Hoe nuttig is reclame?

Henk Penseel was (onder andere) docent aan de HU en blogt sinds 2010 voor de Trajectum-site. Ditmaal over reclame en intrinsiek gemotiveerde vluchtelingen.

In de vijf jaar dat ik in de reclame heb gewerkt, is me duidelijk geworden dat het makkelijker is om iemand van merk te laten veranderen, dan om iemand te laten stoppen (met roken bijvoorbeeld) of om iets nieuws uit te proberen (zeg maar insecten eten). Het veranderen van een attitude is niet zo simpel, al worden er vaak nog miljoenen reclame-euro’s in gestopt. De totale mediabestedingen In ons land alleen al waren € 4,62 miljard in 2015.

Als de kwaliteit enigszins inwisselbaar is, wil men wel switchen als er voordeeltjes te halen zijn. Dus wordt er flink geadverteerd door energiemaatschappijen. In 2015 door Nuon voor ruim € 13 miljoen, Essent gaf € 8,5 miljoen uit en Oxxio € 5,5 miljoen – om de drie grootste te noemen. In de zorg van hetzelfde laken een pak, daar gaf men ruim € 54 miljoen uit aan reclame. Bedenk dat uiteindelijk de consument dit betaalt.

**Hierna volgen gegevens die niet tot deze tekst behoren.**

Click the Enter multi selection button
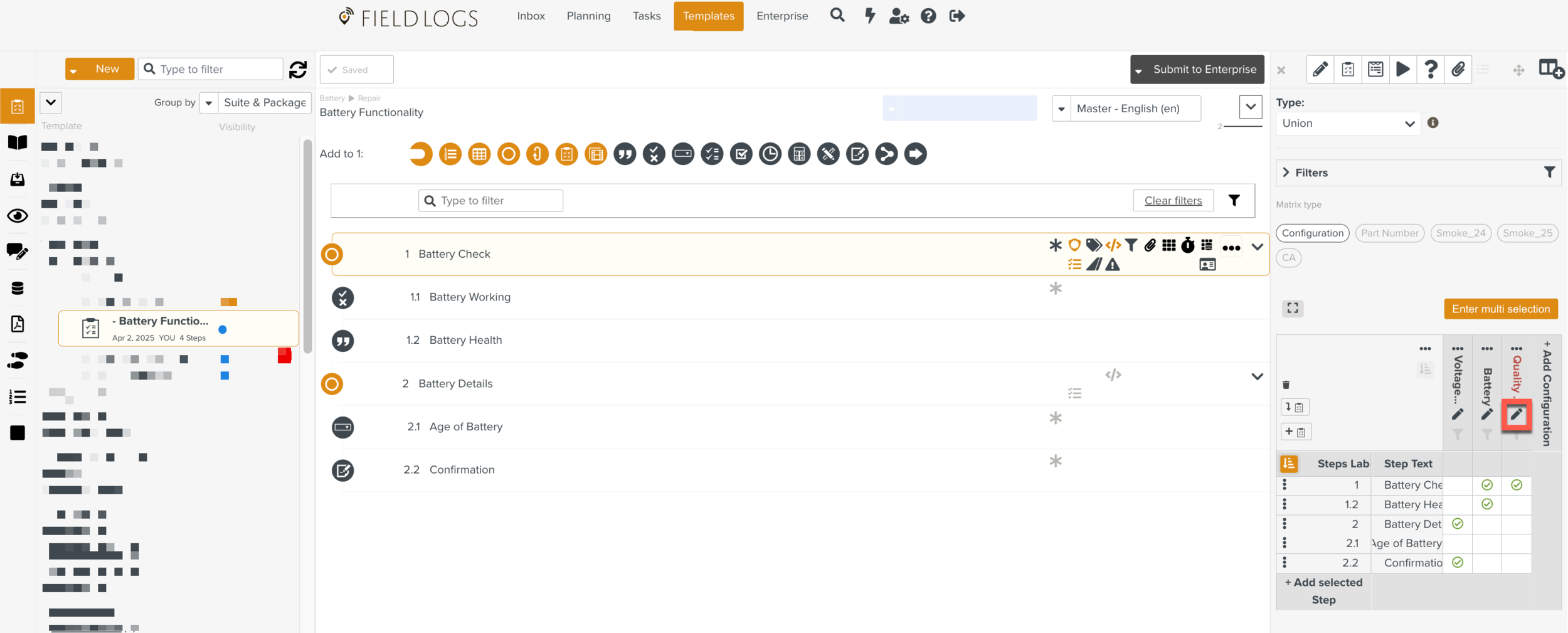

Steeds meer scholen en universiteiten prijzen zichzelf aan. Voor hbo-instellingen in grote steden is dit nauwelijks noodzakelijk, want de overgrote meerderheid kiest ervoor om in zijn of haar regio te studeren en de vakkenkeuze is ruim voldoende. Op de HU heb je al bijna tachtig verschillende opleidingen. Om die vol te krijgen, doet de HU toch het nodige aan werving. En voor de weinige Engelstalige bachelor- en masteropleidingen bezoekt men buitenlandse educatiebeurzen.

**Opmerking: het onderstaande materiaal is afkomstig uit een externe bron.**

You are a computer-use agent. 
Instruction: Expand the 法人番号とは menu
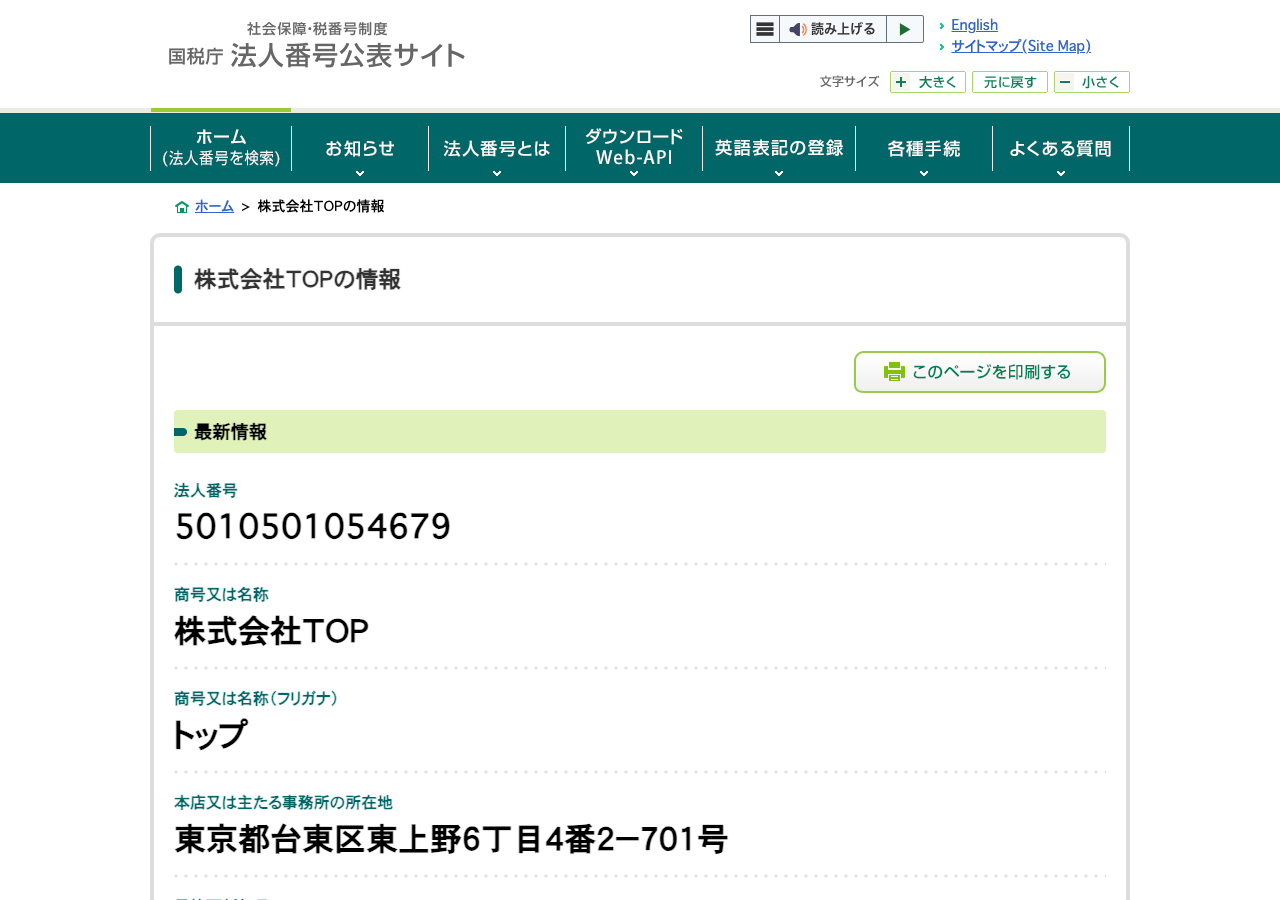click(x=497, y=148)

Fijn als je als student kàn kiezen. Wat zou je kunnen tegenhouden? Te weinig geld, wat in veel ontwikkelingslanden voorkomt en in ons land weer een beetje de kop opsteekt. Honderd jaar geleden was doorstuderen geen gewoonte voor iedereen, zeker niet als je uit een arbeidersgezin kwam. Soms werd er geld opzij gelegd voor het intelligentste kind, bijna altijd een jongen, die naar de hbs mocht. In de straat werd-ie dan de professor genoemd.

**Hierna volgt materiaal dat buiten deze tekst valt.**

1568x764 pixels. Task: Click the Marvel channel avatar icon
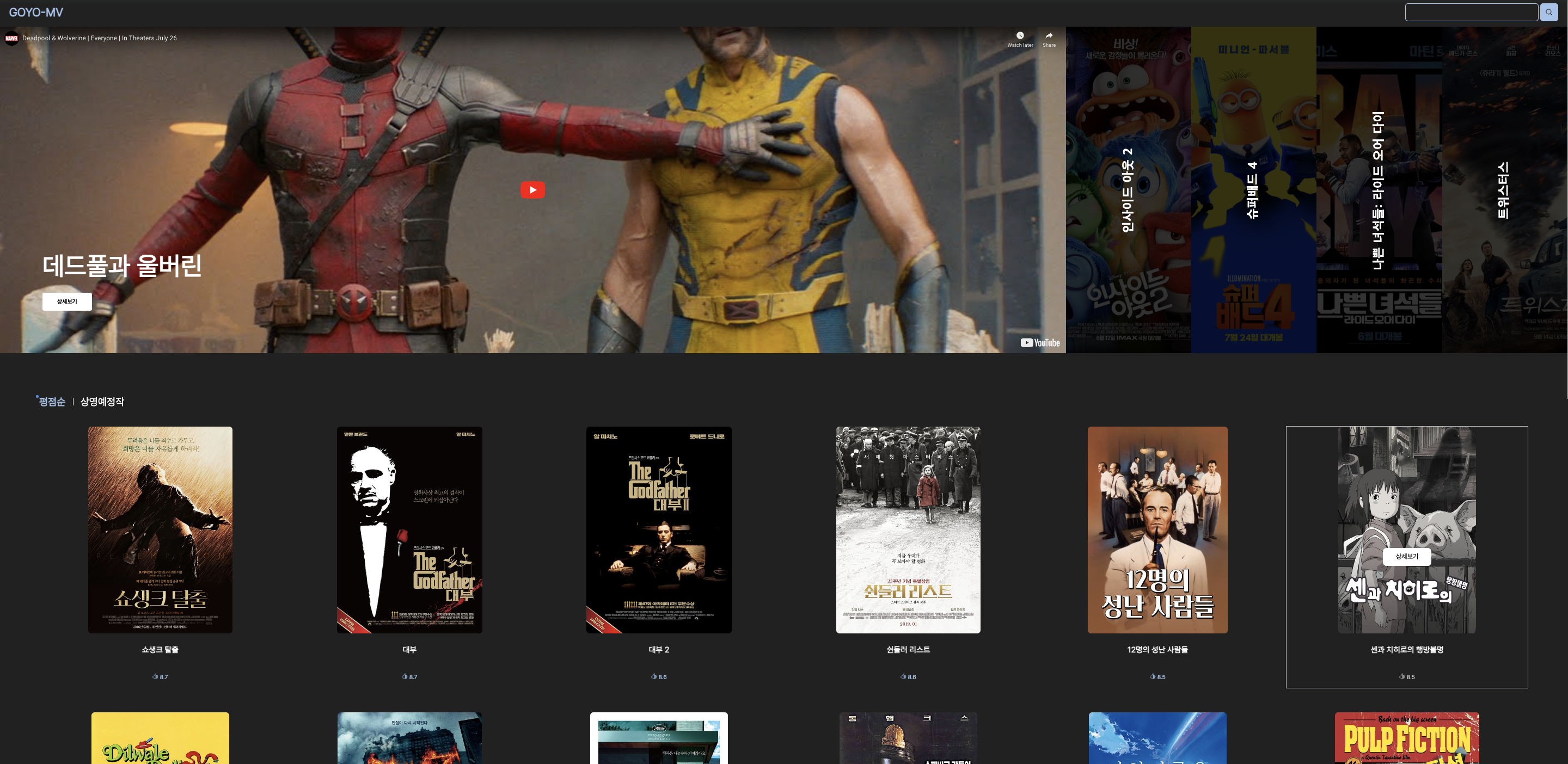click(x=11, y=38)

De attitude om door te leren zat ingebakken bij kinderen van rijke ouders. Kinderen van minder bedeelden leerden dat het een privilege was om te kunnen studeren. Dat zie je ook terug bij vluchtelingen. Ik noem er twee die uiteindelijk docent op de HU geworden zijn: de Bosnische Alma Mustafic, docente bedrijfseconomie, en haar neef Nerko Hadziarapovic, docent marketing. Beiden verloren hun vader bij de Srebrenica-genocide. Alma sprak maandag 11 juli bij de jaarlijkse herdenking in Den Haag ter nagedachtenis aan 8400 vermoorde moslims. Alma en Nerko hoefden niet met reclamecampagnes overtuigd te worden om te gaan studeren. Zij waren sterk intrinsiek gemotiveerd.